Saturday 18 March 2006

How To See - A Beginner's Guide



Josef Albers - 'Variant' (1948-52)



Laszlo Moholy-Nagy - 'A 19' (1927 - detail)

Josef Albers was one of the inspirational teachers at Black Mountain College (see below), tutor to Robert Rauschenberg whose series of 'White Paintings in part inspired John Cage to think about silence and write 4'33", so I just had to see this exhibition of his work along with Moholy-Nagy.

To change something or at least your experience of something, you don't have to change the thing itself, simply change the things next to it, or what is experienced before, or after it, or indeed at the same time.

Albers illustrated and explored this idea in his monumental work 'Interaction of Colour' (1963), a comprehensive study of the effects of combinations of colours on eachother - ground-breaking and important and relevent to all creative disciplines!

I didn't expect to be blown away by Moholy-Nagy's abstract shapes and colours, but I was! How do my eyes and brain make sense of what I am looking at. Is that a red rectangle on top of a black one, or a red shape beside a brown shape beside a black shape - aha so that's how my mind is working!

Life is full of illusions!

Saturday 11 March 2006

Black Mountain College

Fascinating exhibition at the Kettles Yard Gallery Cambridge about Black Mountain College (BMC), where the teachers and students formed a collective of composers, artists, poets, and craftspeople, who all shared the work at the college, grew their own vegetables, and cross-fertilised their ideas.

Concerts of pieces composed and developed at BMC were performed. John Cage's 45' for speaker was read by composer Christopher Fox, whilst 31'57.964" for prepared piano and 26'1.1499" for cello were both performed at the same time, but independently.

Cage makes some provocative assertions - There is no such thing as absolute silence - All noise is music - All music is theatre - Theatre is when there are simultaneous audible and visible events. This feels liberating and explodes the boundaries of what I thought of as 'music-theatre'!

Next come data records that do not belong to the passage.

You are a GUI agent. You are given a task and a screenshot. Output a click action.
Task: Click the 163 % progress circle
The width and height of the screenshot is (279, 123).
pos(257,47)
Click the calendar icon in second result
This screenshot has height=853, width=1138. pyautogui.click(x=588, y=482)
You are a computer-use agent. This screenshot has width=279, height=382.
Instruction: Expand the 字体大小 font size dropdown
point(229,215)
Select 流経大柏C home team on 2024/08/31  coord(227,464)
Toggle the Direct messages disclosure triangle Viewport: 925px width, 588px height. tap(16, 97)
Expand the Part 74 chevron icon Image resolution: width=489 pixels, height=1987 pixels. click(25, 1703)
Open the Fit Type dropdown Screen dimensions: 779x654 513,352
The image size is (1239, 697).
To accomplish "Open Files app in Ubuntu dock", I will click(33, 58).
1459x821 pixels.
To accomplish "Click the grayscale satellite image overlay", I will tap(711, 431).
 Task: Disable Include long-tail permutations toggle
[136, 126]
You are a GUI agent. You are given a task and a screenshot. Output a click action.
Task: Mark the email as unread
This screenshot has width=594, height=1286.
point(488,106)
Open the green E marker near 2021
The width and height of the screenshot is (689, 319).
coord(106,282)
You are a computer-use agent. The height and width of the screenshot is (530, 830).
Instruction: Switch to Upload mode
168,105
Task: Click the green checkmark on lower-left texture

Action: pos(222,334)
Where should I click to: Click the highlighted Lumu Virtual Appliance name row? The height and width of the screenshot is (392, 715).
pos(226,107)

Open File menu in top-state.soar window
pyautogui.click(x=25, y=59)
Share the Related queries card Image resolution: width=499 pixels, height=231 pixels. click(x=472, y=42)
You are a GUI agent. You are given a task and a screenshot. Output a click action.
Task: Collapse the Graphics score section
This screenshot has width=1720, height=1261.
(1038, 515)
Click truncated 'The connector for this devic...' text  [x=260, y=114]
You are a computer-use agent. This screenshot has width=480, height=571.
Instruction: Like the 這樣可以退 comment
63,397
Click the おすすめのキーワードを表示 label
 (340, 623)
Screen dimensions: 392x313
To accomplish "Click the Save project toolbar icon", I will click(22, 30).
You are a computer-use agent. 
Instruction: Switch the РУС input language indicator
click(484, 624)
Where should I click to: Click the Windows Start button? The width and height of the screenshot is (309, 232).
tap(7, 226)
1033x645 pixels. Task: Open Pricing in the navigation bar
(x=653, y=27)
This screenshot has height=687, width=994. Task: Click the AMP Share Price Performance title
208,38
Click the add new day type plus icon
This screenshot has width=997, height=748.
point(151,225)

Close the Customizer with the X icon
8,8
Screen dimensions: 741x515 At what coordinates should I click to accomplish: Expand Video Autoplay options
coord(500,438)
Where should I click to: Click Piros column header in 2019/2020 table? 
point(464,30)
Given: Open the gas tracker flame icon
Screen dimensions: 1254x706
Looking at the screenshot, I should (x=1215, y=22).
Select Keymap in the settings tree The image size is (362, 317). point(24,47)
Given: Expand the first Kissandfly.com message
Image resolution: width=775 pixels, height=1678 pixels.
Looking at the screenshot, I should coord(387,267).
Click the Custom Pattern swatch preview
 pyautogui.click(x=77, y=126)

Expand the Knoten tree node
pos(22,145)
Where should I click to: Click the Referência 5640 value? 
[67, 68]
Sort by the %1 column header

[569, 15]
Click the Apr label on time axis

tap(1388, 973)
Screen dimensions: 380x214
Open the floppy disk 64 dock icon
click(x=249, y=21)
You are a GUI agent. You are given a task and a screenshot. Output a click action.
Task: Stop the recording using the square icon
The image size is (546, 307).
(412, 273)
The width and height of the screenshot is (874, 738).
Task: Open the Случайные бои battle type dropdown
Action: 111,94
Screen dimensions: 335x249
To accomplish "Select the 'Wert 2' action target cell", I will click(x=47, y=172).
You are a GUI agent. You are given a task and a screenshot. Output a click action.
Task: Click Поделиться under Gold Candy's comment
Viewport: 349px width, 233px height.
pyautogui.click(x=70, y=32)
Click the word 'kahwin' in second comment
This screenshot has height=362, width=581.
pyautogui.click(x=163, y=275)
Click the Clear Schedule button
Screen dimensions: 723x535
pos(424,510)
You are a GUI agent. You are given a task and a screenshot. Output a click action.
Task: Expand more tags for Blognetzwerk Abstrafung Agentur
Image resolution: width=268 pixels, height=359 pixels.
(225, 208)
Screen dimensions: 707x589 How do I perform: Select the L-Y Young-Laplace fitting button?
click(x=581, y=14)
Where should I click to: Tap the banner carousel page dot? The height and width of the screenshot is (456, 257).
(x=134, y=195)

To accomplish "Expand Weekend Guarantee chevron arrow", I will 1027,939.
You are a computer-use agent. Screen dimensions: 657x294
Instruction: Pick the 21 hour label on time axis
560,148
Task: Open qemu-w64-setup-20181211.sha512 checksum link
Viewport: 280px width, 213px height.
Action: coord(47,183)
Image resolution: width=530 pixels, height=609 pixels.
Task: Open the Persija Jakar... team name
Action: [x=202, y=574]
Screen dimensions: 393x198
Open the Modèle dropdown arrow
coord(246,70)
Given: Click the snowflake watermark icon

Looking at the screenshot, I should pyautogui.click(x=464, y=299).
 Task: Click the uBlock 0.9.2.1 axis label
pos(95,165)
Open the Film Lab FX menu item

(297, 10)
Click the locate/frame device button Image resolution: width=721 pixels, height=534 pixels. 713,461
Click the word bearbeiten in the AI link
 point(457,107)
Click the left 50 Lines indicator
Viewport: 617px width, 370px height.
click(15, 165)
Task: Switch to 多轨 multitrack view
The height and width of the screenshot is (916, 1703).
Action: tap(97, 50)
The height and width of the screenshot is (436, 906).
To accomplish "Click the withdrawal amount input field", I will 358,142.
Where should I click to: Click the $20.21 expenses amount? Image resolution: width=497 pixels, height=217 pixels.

62 mesostics Re Merce Cunningham was performed by Phil Minton, an extraordinary vocal gymnast. For 25minutes I thought he was possessed by the devil.

Friday 10 March 2006

From Perfect To Human



















('The Perfect Human')



('The Imperfect Human')

Seeking late night stimulation I watch Lars Von Trier's genius film 'The 5 Obstructions' for the 2nd time. In it he forces his old teacher Jorgen Leth to remake 5 times his previous 1967 masterpiece 'The Perfect Human', each time with a different set of obstructions.

Limitations inspire creativity, and sure enough when Leth is asked to remake the film with no restrictions, it proves his hardest test and for a time he is lost and cannot begin.

Von Trier admits he wanted Leth to fail, to be human, not perfect, his idea being to move from Leth's 'perfect' original film to Leth's human failings during the course of the film.

"True love comes not from finding a perfect person, but through learning to see an imperfect person perfectly." (Anonymous)

Thursday 9 March 2006

Journeys



I find myself sitting in a room in Queens' College Cambridge, almost 20 years after I first sat there in 1986. It's as if I've been off on an adventure, but now I'm back home in my simple student room after half a lifetime of experiences.

It feels like a journey straight out of Sebald's groundbreaking book 'Rings of Saturn', the story of his walk down the Suffolk coast from Lowestoft to Southwold, in which he regularly stops to reflect on history, philosophy, biology, music and more.

At one point he sits on a bench to eat a sandwich, and looking out to sea, muses on the history and decline of the European herring industry, and the folly of war. Some 87 pages later we're back on the bench after a wonderful imaginary adventure.

When I wander into the packed college bar for a beer, the students look at me like a man from another planet.

Tuesday 7 March 2006

Plums unknowingly find artistic purpose



During an Opera Writing Workshop at Snape Maltings, I sieze the opportunity to air my plums (both literally and metaphorically).

Plums are essentially like people, just skin, flesh and seeds, programmed primarily simply to survive and reproduce.

Thursday 2 March 2006

The Importance of Seasoning



Aldeburgh beach (covered in rock salt)

It's so important to make sure your life has enough spice and seasoning.

After much effort, I make winter return.

Wednesday 1 March 2006

Debussy made more musical

"Music is the silence between the notes." - (Claude Debussy)

I checked a recording of 'Clair de Lune' and there are no complete silences. Each note hasn't completely faded and quiet resonances always continue beyond the point the next note is played.